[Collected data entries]
────────────────────

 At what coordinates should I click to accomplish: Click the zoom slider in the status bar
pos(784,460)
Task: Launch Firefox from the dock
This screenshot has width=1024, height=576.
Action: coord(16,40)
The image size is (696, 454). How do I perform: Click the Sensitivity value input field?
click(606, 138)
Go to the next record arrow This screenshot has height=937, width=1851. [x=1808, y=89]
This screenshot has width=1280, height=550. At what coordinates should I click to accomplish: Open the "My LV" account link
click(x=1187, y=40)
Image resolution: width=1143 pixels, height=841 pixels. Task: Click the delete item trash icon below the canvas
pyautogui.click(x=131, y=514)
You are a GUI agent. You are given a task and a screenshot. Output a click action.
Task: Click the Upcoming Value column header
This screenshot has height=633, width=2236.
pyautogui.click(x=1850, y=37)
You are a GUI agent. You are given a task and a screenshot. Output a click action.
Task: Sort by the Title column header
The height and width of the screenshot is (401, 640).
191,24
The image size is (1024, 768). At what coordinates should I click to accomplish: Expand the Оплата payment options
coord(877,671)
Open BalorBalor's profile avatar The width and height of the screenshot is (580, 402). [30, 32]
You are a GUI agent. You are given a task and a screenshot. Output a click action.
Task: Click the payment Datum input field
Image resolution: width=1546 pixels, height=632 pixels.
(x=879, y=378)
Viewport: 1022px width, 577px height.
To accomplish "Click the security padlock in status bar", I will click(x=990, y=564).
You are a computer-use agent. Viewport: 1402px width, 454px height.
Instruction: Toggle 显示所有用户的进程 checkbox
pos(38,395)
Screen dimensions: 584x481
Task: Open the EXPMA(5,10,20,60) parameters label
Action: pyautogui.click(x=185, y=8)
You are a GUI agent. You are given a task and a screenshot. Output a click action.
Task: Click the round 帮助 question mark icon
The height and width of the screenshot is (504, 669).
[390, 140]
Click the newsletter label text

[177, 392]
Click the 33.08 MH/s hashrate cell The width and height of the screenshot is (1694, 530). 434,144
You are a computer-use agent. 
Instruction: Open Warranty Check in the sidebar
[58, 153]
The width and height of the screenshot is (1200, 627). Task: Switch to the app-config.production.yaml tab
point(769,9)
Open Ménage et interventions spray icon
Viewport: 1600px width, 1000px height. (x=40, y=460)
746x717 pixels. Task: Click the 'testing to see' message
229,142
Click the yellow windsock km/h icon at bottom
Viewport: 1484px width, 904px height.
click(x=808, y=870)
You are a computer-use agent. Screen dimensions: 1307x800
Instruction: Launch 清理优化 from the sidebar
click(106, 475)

────────────────────

**Try it**
The answer must consist of every line from the entries above that contains the string "computer".

**Solution for this task**
You are a computer-use agent. Viewport: 1402px width, 454px height.
You are a computer-use agent. 
You are a computer-use agent. Screen dimensions: 1307x800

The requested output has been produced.